Provides methods for reading and writing simulation data.

See the format documentation at https://tum-pbs.github.io/PhiFlow/Scene_Format_Specification.html .

All data of a Scene is located inside a single directory with name sim_xxxxxx where xxxxxx is the id. The data of the scene is organized into NumPy files by name and frame.

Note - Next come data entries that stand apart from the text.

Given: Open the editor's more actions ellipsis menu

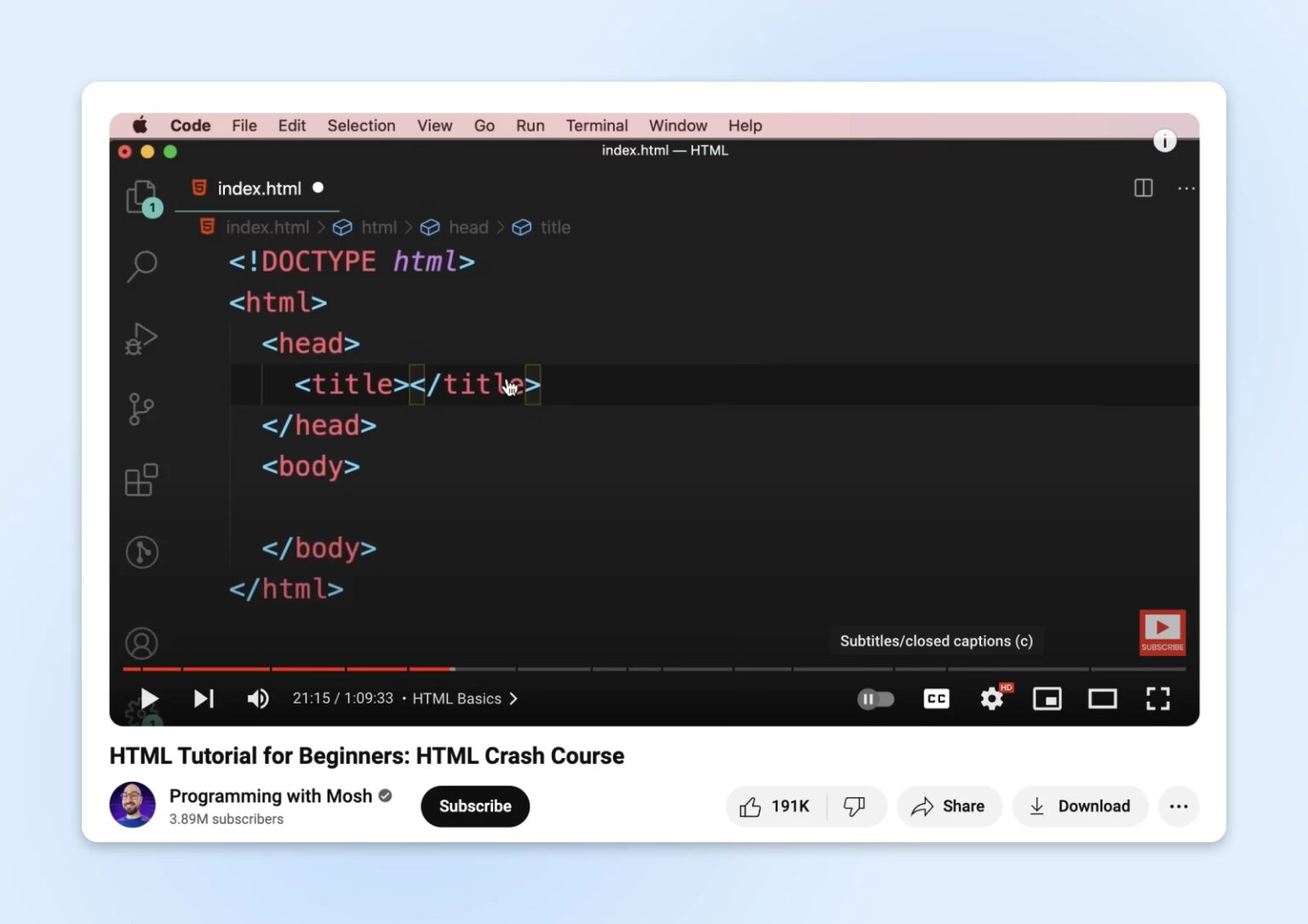Looking at the screenshot, I should coord(1186,188).
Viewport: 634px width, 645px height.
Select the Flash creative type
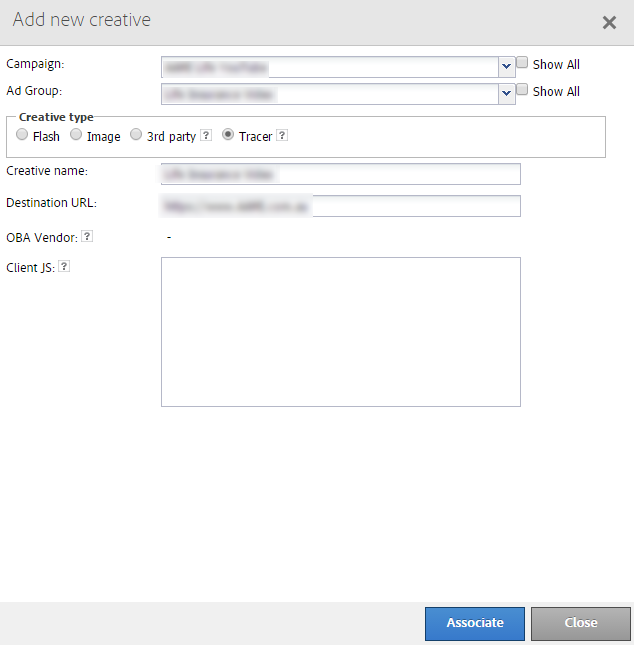point(22,136)
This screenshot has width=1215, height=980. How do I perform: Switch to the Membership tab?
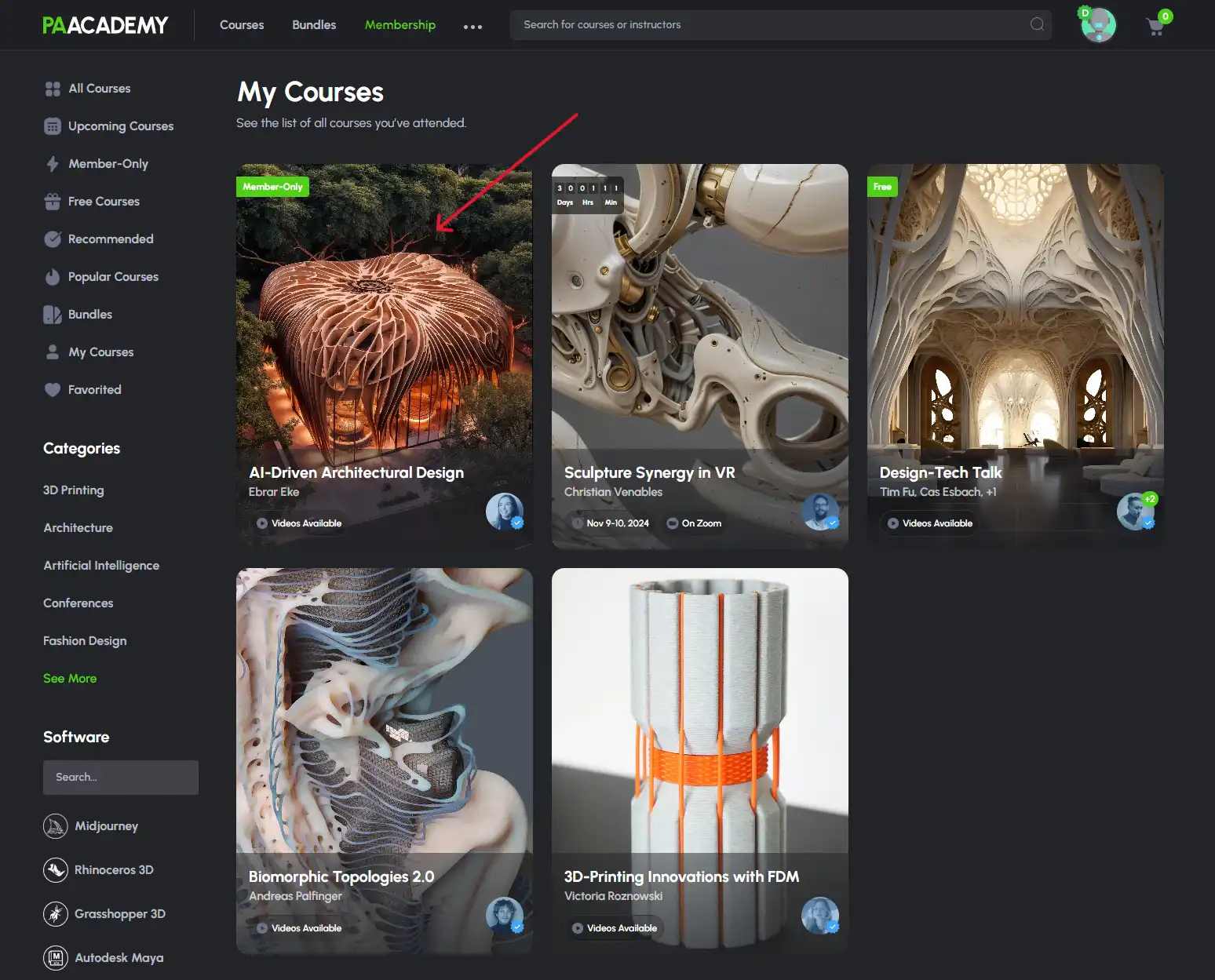coord(400,24)
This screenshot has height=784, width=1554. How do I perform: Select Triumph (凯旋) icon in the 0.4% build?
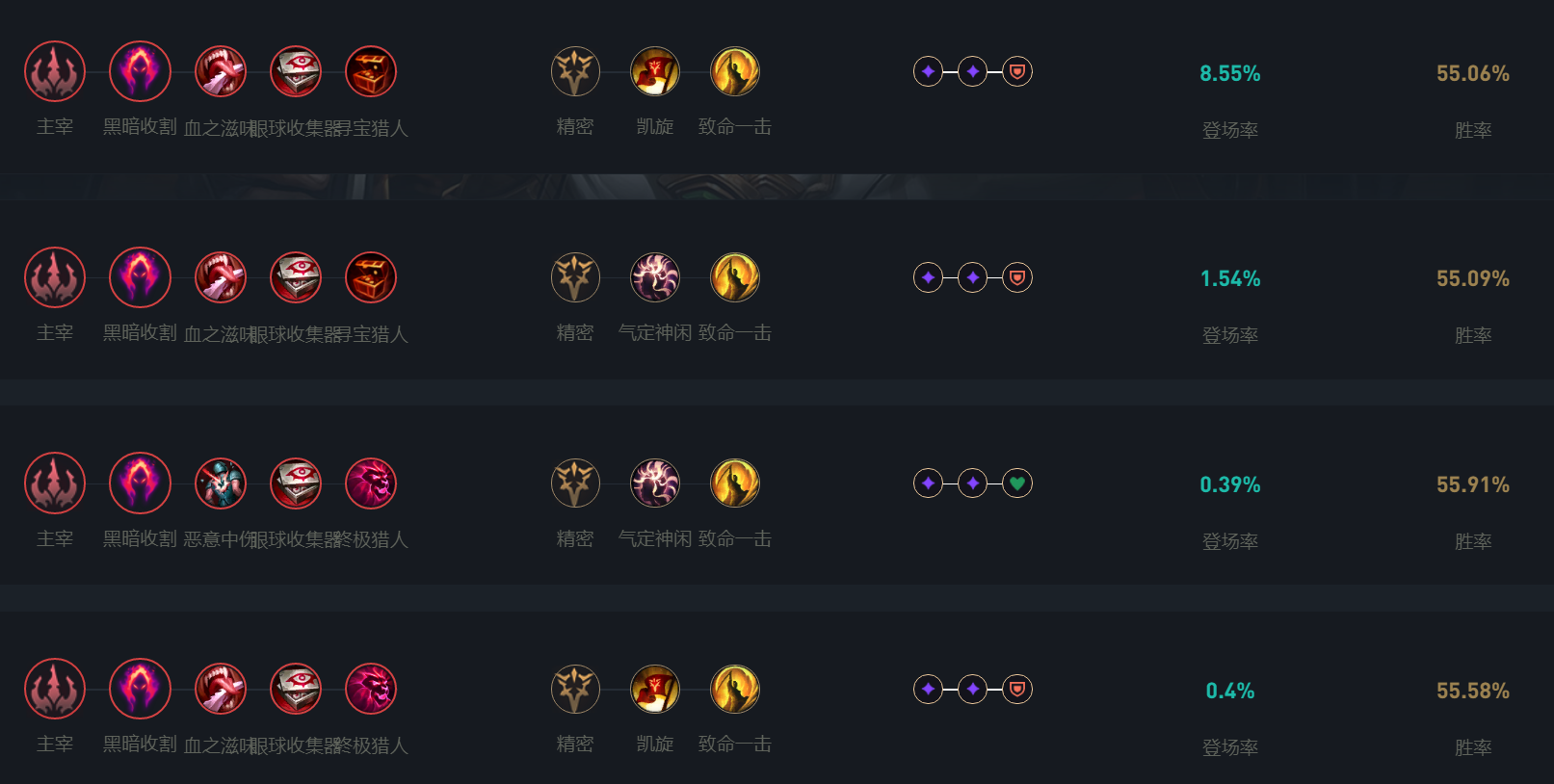tap(655, 690)
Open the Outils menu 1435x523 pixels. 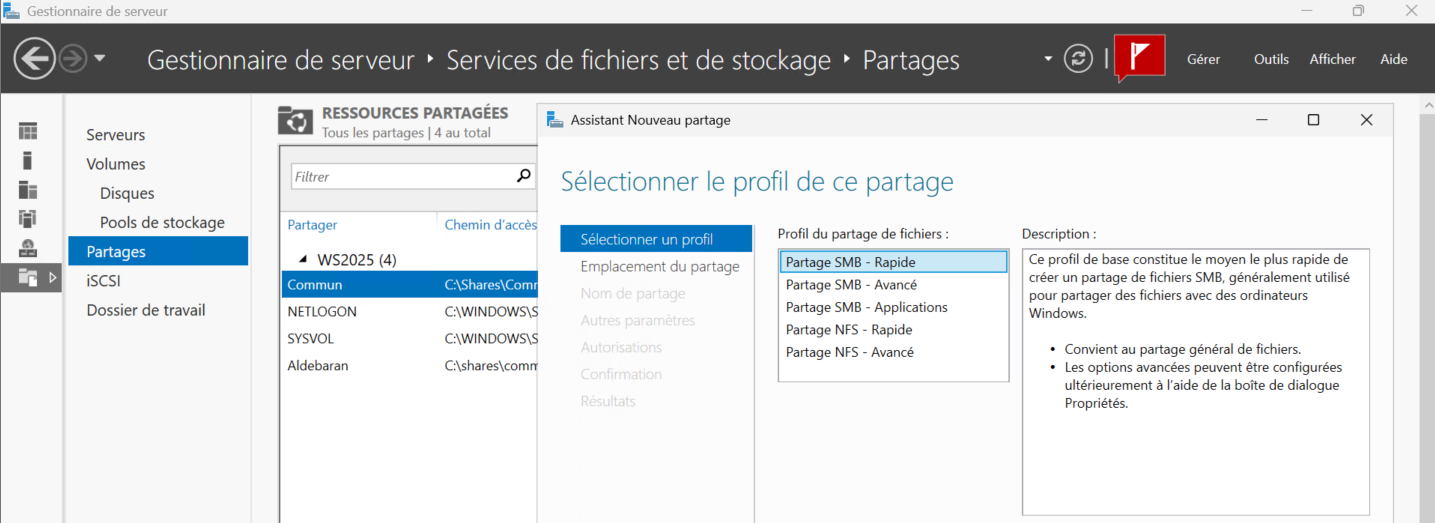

To create a new scene, use Scene.create(). To reference an existing scene, use Scene.at(). To list all scenes within a directory, use Scene.list().

Static methods

def at(directory: str | tuple | list | phiml.math._tensors.Tensor | ForwardRef('Scene'),
id: int | phiml.math._tensors.Tensor | None = None) ‑> phi.field._scene.Scene
Expand source code 
@staticmethod
def at(directory: Union[str, tuple, typing_list, math.Tensor, 'Scene'], id: Union[int, math.Tensor, None] = None) -> 'Scene':
    """
    Creates a `Scene` for an existing directory.

    See Also:
        `Scene.create()`, `Scene.list()`.

    Args:
        directory: Either directory containing scene folder if `id` is given, or scene path if `id=None`.
        id: (Optional) Scene `id`, will be determined from `directory` if not specified.

    Returns:
        `Scene` object for existing scene.
    """
    if isinstance(directory, Scene):
        assert id is None, f"Got id={id} but directory is already a Scene."
        return directory
    if isinstance(directory, (tuple, list)):
        directory = math.wrap(directory, batch('scenes'))
    directory = math.wrap(math.map(lambda d: expanduser(d), directory))
    if isinstance(id, int) and id < 0:
        assert directory.shape.volume == 1
        scenes = Scene.list(directory.native())
        assert len(scenes) >= -id, f"Failed to get scene {id} at {directory}. {len(scenes)} scenes available in that directory."
        return scenes[id]
    if id is None:
        paths = wrap(directory)
    else:
        id = math.wrap(id)
        paths = wrap(math.map(lambda d, i: join(d, f"sim_{i:06d}"), directory, id))
    # test all exist
    for path in math.flatten(wrap(paths), flatten_batch=True):
        if not isdir(path):
            raise IOError(f"There is no scene at '{path}'")
    return Scene(paths)

Creates a Scene for an existing directory.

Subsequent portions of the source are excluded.